警備員たちも、もう策が尽きたとでも言いたげに、困惑した表情を見せて言葉を止めた。それでも、彼らを足止めするのはやめなかった。確かに今外に出せば、それこそ彼らを危険にさらしてしまう可能性がある。
(くっそ…)
 少年は歯を食いしばる。自分よりも年下の少年を一人で危険な場所に行かせてしまったこと、自分が協力できないこと、そして何より、自分だけがこうして安全な場所にいることを悔やんでいた。ここまで自分を無力に感じたのも久々だった。一体、どうすれば…。
 そこで、少年はあることに気付く。
(ん…?“安全”…?)
 彼はその言葉に妙な違和感を覚える。都市中の建物が爆撃に遭い倒壊しているのに、なぜこの場所が安全なのか。この場所も人が大勢集まる建物の一つ。ならば、襲撃にはもってこいのはずだった。
 もし、本当にこの場所が襲撃対象を免れているのならば、何か、この場所を破壊してはならない理由があるはず。この場所はどんな場所か、少年は再度考えた。そしてー。

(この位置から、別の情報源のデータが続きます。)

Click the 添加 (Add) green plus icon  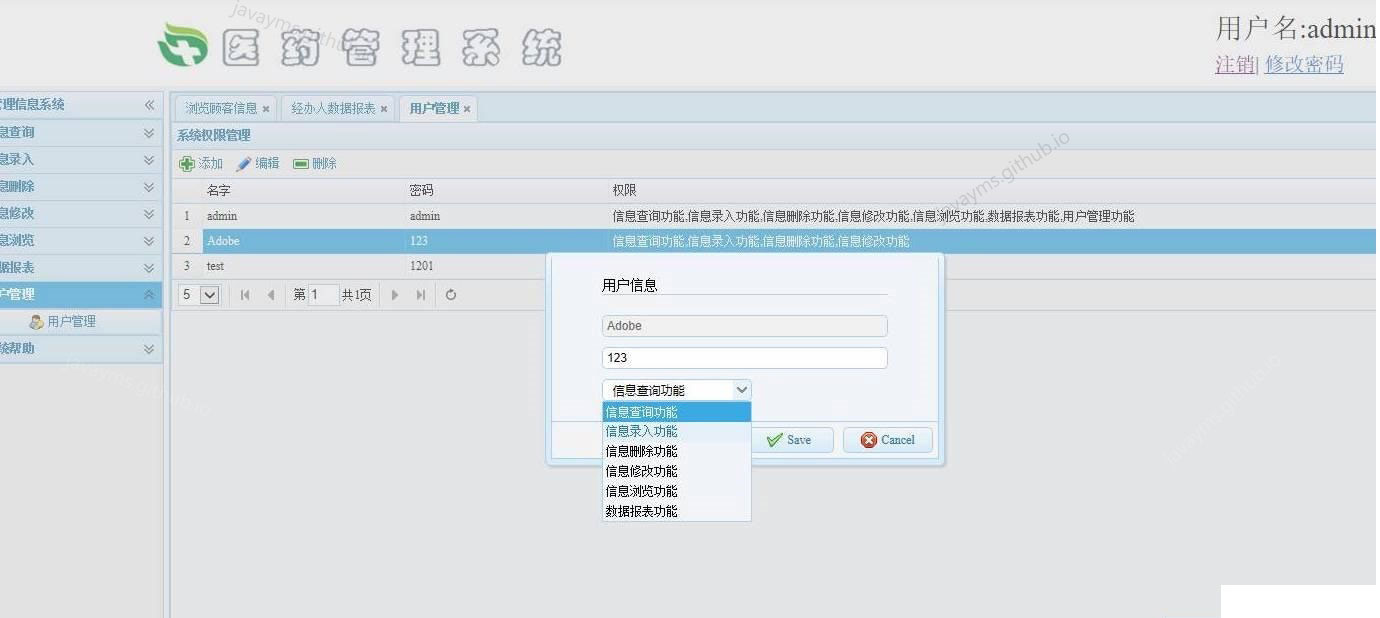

(なるほど…爆撃(コレ)をやったのは、あいつらか!)
 一つの仮説が、彼の脳裏を過ぎった。

 外を走っていた少年は、突然の事態に戸惑いながらもようやく一つの手がかりを見つけることが出来た。微かに何者かの話し声が聞こえてきたのだった。外を歩いていた住民の避難は大方終了していたはずだった。なのに、誰かがまだこの場に残って話している。考えられる可能性は二つ。この事件の捜査に当たっている刑事。そしてもう一つはー。
「これでソウリュウ全域は完了したか」
「ああ。もう住民はほぼ全員散ったぜ。これでようやく、ゆっくり“資料”を探せるってわけか」
「まさかこんなにうまくいくとはな」
 少年は彼らに見付からぬよう、恐る恐る建物の裏に隠れ、その会話を盗み聞きした。その内容は、明らかに捜査官のものではない。その事件を計画した黒幕、或いはその協力者のものに間違いない。
 そしてその正体をさらにはっきりさせようと、彼は建物の陰から少しだけ顔を出し、彼らの姿を見た。それを見て、彼の推測は確信へと変わった。